His phone crashed down on the floor. It brought me from my thoughts back to him. I stood there. Only helplessly looking at him. He was breaking. He slowly looked at me and my heart crushed all over again. He looked at me pleadingly to help him. I found myself slowly walking towards him. I reached for his cheeks, cuped his cheeks in my hands. His eyes had became red. I brought him down and touched his forehead with mine. I was not having any energy left due to all the pain by seeing him so vulnerable to speak. We sat down on the floor silently, his face in my hands and our foreheads touching.

"They-they are go-gone" he said blinking back tears. I only nodded not knowing what to say.

"I-I know they stopped loving me... a long time ago. But I still loved them... they- they were killed" I again nodded.

"My-my mom was stabbed and my-my dad got shot.. " he said breaking, now tears started flowing from our both eyes. I deserve hell. I love him so much to look at him like this. I wiped his tears and looked at him.

"You should go home" I said. He nodded and hugged me. I hugged him tightly. We got up. We both silently went to the door.

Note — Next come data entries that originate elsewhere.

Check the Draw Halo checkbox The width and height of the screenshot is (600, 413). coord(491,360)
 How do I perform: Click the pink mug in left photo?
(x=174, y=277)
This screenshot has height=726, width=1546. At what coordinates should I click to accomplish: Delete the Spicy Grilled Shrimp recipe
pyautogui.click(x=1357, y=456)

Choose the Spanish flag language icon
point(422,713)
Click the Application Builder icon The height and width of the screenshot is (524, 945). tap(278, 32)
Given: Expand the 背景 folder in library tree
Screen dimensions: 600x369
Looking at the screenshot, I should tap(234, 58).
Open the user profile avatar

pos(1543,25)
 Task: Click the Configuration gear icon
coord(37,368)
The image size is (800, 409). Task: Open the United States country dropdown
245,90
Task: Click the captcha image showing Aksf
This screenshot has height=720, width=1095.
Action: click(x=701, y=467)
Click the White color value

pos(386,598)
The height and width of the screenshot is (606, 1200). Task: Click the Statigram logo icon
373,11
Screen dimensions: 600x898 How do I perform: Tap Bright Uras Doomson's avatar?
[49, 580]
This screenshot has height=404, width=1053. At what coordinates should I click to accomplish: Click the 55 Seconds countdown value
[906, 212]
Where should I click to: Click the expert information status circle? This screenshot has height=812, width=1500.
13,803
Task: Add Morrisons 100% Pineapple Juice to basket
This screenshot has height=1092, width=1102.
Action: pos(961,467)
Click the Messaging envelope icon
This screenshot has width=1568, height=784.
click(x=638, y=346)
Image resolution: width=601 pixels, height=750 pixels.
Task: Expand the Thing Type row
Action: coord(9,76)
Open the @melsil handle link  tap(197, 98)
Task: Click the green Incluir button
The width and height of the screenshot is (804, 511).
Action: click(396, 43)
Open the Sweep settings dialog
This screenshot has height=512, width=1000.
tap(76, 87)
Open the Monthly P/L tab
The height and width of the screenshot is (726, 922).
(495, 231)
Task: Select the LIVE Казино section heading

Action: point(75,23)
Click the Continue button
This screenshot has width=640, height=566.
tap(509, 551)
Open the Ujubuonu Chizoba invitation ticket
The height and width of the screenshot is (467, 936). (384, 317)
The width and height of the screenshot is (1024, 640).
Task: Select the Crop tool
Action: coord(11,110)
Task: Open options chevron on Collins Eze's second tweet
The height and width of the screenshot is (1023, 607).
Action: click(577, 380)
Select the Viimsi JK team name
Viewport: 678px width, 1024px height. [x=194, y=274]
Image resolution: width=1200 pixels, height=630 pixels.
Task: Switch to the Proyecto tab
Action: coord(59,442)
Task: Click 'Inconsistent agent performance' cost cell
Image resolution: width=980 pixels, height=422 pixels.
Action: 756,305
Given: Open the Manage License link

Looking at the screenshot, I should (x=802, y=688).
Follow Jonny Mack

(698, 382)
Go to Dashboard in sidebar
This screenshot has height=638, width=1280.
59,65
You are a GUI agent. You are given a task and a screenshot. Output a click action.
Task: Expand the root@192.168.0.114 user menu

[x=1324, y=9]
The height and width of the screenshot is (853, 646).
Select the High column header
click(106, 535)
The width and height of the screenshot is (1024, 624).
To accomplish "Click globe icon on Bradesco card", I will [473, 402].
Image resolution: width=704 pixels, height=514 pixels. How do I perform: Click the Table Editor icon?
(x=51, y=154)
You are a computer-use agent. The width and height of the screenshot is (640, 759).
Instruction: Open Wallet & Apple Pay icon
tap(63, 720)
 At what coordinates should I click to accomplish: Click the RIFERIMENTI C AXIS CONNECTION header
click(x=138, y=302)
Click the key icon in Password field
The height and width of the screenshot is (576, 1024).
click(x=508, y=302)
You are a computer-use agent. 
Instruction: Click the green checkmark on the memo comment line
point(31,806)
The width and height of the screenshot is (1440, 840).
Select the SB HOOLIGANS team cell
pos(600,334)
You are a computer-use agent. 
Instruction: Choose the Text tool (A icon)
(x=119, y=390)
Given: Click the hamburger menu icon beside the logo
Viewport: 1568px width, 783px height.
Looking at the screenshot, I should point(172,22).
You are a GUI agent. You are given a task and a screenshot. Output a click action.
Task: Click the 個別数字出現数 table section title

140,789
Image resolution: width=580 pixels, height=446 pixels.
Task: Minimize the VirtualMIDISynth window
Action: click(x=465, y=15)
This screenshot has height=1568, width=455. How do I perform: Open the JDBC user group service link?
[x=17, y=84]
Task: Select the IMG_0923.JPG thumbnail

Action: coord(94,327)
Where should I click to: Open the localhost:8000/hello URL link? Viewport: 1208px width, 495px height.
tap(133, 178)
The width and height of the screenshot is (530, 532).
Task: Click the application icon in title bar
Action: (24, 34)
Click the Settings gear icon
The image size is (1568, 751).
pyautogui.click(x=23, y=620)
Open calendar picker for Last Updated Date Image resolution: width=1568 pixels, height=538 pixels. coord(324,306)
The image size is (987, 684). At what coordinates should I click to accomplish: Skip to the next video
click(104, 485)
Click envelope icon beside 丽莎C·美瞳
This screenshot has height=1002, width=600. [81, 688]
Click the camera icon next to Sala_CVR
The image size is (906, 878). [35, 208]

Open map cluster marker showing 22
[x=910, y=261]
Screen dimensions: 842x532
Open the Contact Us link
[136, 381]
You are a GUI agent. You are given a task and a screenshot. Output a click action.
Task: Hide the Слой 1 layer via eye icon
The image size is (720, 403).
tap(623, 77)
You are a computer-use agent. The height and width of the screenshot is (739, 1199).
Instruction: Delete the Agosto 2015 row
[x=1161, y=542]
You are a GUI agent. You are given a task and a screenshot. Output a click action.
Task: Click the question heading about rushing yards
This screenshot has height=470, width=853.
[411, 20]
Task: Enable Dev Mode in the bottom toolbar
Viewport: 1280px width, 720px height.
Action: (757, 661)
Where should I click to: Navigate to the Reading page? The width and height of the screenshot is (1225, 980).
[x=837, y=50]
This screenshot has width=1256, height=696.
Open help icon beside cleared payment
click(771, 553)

"I'll call everyone" I said and I began to walk upstairs when he reached for my hand and pulled me to his chest. His eyes held pain but yet I saw love in them for me. He kissed me slowly until we parted to take deep breath. He loved me so much that I can't help imagining his hurt when this all will be over and when he will know my real identity.

"Henry, don't love me so much" I found myself saying. He smiled painfully.

"I can't stop now. I am already really deep" he whispered. A cruel piercing pain striked through my chest. I took two steps back and ran back up.

*************

Carters pov - "Carted cool it off" edi said eyeing me sympathetically. I was walking furiously in our room. Not able to control my anger.

"You fucking ruined my only chance with her edi" I said pointing at him.

"What?! Budy I know you are jealous but can you stop blaming me, I was just helping there, Offcourse for you" he said clarifying.

"Offcourse you were" I said annoyingly.

"Ugh... I could have cleared the misunderstanding between us and maybe she just had been able to understand my feelings for her" I said frustrated pulling my hairs. Edi looked kind of guilty.

"I am sorry bro" edi said sheepishly. I scoffed at him. I can't stop imagining my pia spending night with Henry. I know nothing will happen, she is mine I know. It is only hers mendling feelings jumbling inside her head for him. She also maybe like me deep down.

"You know, it's better the more early you understand that she doesn't love you, the better. It will save you a major heartbreak bro" edi said in a soft voice like talking with a small child. I know. I know that damn well. But I just can't forget her. It's like impossible to forget her. How I changed from a fierce boy who used to do one night stands without feelings attached to a complete stranger man who only lives for her. To see her. I crave her. Fuck. I just need a break from her.